__Problem description__
Output every entry exactly, from the first line to the last.

__Data entries__
◆ ◆ ◆
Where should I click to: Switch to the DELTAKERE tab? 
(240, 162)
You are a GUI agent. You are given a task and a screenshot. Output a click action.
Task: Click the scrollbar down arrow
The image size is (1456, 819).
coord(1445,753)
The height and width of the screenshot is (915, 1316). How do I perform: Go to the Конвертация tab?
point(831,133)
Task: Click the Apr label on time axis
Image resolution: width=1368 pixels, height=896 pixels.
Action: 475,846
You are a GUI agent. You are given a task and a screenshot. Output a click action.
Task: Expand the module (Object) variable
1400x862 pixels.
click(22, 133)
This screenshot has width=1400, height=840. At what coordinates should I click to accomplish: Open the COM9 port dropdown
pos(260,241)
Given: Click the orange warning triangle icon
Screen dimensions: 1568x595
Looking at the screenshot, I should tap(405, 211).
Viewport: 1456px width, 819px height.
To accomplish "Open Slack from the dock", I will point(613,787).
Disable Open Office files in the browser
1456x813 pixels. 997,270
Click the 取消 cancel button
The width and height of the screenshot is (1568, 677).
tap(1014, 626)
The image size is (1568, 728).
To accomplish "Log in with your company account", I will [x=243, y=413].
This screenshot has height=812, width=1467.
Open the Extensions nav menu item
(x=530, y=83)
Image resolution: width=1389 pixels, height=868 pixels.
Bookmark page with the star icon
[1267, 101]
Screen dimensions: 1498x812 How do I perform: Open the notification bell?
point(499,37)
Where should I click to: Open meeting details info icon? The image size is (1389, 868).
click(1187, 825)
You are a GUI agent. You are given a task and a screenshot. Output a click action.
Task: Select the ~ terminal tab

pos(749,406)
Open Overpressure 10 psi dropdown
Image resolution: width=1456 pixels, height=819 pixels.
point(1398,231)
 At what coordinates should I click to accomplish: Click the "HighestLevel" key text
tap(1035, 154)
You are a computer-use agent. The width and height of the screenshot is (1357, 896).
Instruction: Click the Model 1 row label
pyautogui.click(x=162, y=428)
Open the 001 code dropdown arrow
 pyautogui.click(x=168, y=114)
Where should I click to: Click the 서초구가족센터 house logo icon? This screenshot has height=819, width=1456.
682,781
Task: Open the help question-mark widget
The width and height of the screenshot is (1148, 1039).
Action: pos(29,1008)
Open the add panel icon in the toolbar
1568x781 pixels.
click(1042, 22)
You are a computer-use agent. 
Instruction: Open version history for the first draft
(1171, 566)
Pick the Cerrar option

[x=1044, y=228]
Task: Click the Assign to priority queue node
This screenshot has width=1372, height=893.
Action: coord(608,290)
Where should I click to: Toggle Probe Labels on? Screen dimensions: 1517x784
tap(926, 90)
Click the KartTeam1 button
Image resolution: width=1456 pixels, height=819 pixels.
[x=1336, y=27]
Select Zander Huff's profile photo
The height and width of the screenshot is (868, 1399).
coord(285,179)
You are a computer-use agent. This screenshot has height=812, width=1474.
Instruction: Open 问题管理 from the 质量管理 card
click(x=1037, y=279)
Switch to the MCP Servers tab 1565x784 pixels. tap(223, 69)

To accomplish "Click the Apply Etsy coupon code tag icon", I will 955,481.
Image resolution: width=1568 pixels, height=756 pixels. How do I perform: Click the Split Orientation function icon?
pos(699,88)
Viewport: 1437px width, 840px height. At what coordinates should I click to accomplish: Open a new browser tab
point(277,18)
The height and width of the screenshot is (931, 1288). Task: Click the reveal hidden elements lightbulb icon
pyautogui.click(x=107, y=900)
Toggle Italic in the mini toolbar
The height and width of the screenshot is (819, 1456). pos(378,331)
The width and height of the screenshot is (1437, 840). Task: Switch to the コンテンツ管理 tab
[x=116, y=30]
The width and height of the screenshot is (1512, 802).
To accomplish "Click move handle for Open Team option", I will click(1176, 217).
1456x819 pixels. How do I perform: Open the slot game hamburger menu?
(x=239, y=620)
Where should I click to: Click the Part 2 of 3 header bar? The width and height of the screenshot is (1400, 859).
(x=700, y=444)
◆ ◆ ◆
__Problem solution__
Where should I click to: Switch to the DELTAKERE tab? 
(240, 162)
You are a GUI agent. You are given a task and a screenshot. Output a click action.
Task: Click the scrollbar down arrow
The image size is (1456, 819).
coord(1445,753)
The height and width of the screenshot is (915, 1316). How do I perform: Go to the Конвертация tab?
point(831,133)
Task: Click the Apr label on time axis
Image resolution: width=1368 pixels, height=896 pixels.
Action: 475,846
You are a GUI agent. You are given a task and a screenshot. Output a click action.
Task: Expand the module (Object) variable
1400x862 pixels.
click(22, 133)
This screenshot has width=1400, height=840. At what coordinates should I click to accomplish: Open the COM9 port dropdown
pos(260,241)
Given: Click the orange warning triangle icon
Screen dimensions: 1568x595
Looking at the screenshot, I should tap(405, 211).
Viewport: 1456px width, 819px height.
To accomplish "Open Slack from the dock", I will point(613,787).
Disable Open Office files in the browser
1456x813 pixels. 997,270
Click the 取消 cancel button
The width and height of the screenshot is (1568, 677).
tap(1014, 626)
The image size is (1568, 728).
To accomplish "Log in with your company account", I will [x=243, y=413].
This screenshot has height=812, width=1467.
Open the Extensions nav menu item
(x=530, y=83)
Image resolution: width=1389 pixels, height=868 pixels.
Bookmark page with the star icon
[1267, 101]
Screen dimensions: 1498x812 How do I perform: Open the notification bell?
point(499,37)
Where should I click to: Open meeting details info icon? The image size is (1389, 868).
click(1187, 825)
You are a GUI agent. You are given a task and a screenshot. Output a click action.
Task: Select the ~ terminal tab

pos(749,406)
Open Overpressure 10 psi dropdown
Image resolution: width=1456 pixels, height=819 pixels.
point(1398,231)
 At what coordinates should I click to accomplish: Click the "HighestLevel" key text
tap(1035, 154)
You are a computer-use agent. The width and height of the screenshot is (1357, 896).
Instruction: Click the Model 1 row label
pyautogui.click(x=162, y=428)
Open the 001 code dropdown arrow
 pyautogui.click(x=168, y=114)
Where should I click to: Click the 서초구가족센터 house logo icon? This screenshot has height=819, width=1456.
682,781
Task: Open the help question-mark widget
The width and height of the screenshot is (1148, 1039).
Action: pos(29,1008)
Open the add panel icon in the toolbar
1568x781 pixels.
click(1042, 22)
You are a computer-use agent. 
Instruction: Open version history for the first draft
(1171, 566)
Pick the Cerrar option

[x=1044, y=228]
Task: Click the Assign to priority queue node
This screenshot has width=1372, height=893.
Action: coord(608,290)
Where should I click to: Toggle Probe Labels on? Screen dimensions: 1517x784
tap(926, 90)
Click the KartTeam1 button
Image resolution: width=1456 pixels, height=819 pixels.
[x=1336, y=27]
Select Zander Huff's profile photo
The height and width of the screenshot is (868, 1399).
coord(285,179)
You are a computer-use agent. This screenshot has height=812, width=1474.
Instruction: Open 问题管理 from the 质量管理 card
click(x=1037, y=279)
Switch to the MCP Servers tab 1565x784 pixels. tap(223, 69)

To accomplish "Click the Apply Etsy coupon code tag icon", I will 955,481.
Image resolution: width=1568 pixels, height=756 pixels. How do I perform: Click the Split Orientation function icon?
pos(699,88)
Viewport: 1437px width, 840px height. At what coordinates should I click to accomplish: Open a new browser tab
point(277,18)
The height and width of the screenshot is (931, 1288). Task: Click the reveal hidden elements lightbulb icon
pyautogui.click(x=107, y=900)
Toggle Italic in the mini toolbar
The height and width of the screenshot is (819, 1456). pos(378,331)
The width and height of the screenshot is (1437, 840). Task: Switch to the コンテンツ管理 tab
[x=116, y=30]
The width and height of the screenshot is (1512, 802).
To accomplish "Click move handle for Open Team option", I will click(1176, 217).
1456x819 pixels. How do I perform: Open the slot game hamburger menu?
(x=239, y=620)
Where should I click to: Click the Part 2 of 3 header bar? The width and height of the screenshot is (1400, 859).
(x=700, y=444)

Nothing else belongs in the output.